そこで海外からドル建てで借入を行い、ドル建てで返済を行います。
つまり多くの外貨準備が必要となります。
ところが最近は歴史的なドル高です。
これは決して日本円だけの話ではなく、世界中の国々の通貨に対してでも同様です。
そのため新興国では、ますます外貨準備が必要になります。
そこで新興国は外貨をどう用立てするのか、という課題に直面します。
その解決策として、技能実習制度(≒出稼ぎ)が利用されるのです。
海外で働くことで外貨を獲得し自国の親族などに送金してもらうことで、新興国の外貨準備高を増やすということです。
実は出稼ぎが通貨に及ぼす影響は、とても大きいのです。
自国は産業が未発達で十分な就労の機会もなく、若年層にとっては国内不満ともなるので、自国に居ない方が好都合という理由もあります。
しかも自国にない技能を習得してもらうこともできます。
つまり技能実習制度は送り出し先の新興国にとって、一石二鳥以上の効果が期待できるということです。
ところが今はものすごい円安で、日本の賃金はインフレにも関わらずほとんど上がっていません。
つまり新興国の人だけでなく新興国の政府にとっても、日本で技能実習生として働くメリットが少ないという状況です。
近年はシンガポールだけでなく、中東が目覚ましく発展しており、より有利な条件の国を選択する状況となっています。
したがって技能実習生が日本を選ぶことが減少し、介護の人手不足を補うのは難しいと言えます。
他にも最近のトレンドとしてESGの視点があります。
ESGとはEnvironment(環境), Social(社会), Governance(企業統治)の略で、企業経営の指針となるものです。

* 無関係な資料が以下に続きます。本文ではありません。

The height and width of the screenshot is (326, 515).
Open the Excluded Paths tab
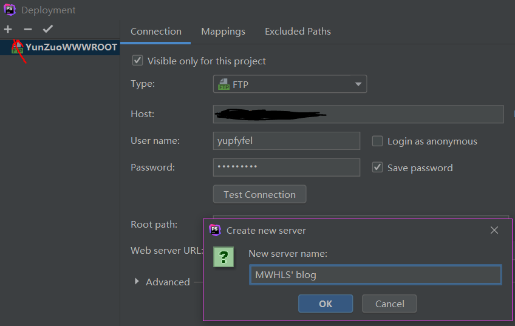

ここでは詳しくは説明しませんが、簡単に言うと企業は長期的な成長するためにこの3要素を重視しなければならないということです。
そのなかのSocialには、働く人の労働条件や雇用環境を良くするということも含まれます。
翻って技能実習生は、マスメディアなどでは現代の奴隷制度とまで酷評されています。
つまりESG というトレンドからズレており、介護業界が技能実習生に多くを期待することは、むしろ介護業界全体にとって好ましくないとも言えます。
最近は様々な圧力団体から、技能実習生の人員配置基準の緩和が陳情されており、良くない現象だと思います。
では介護業界はどのように人手不足を補うのでしょうか?
私自身は介護の生産性向上が鍵となると考えています。
Buzzwordですね(^^;
少し長文になったので、この点については機会があればどこかで触れようと思います。
1週間に1記事を目標に更新したいですね!
今後ともよろしくお願いいたします。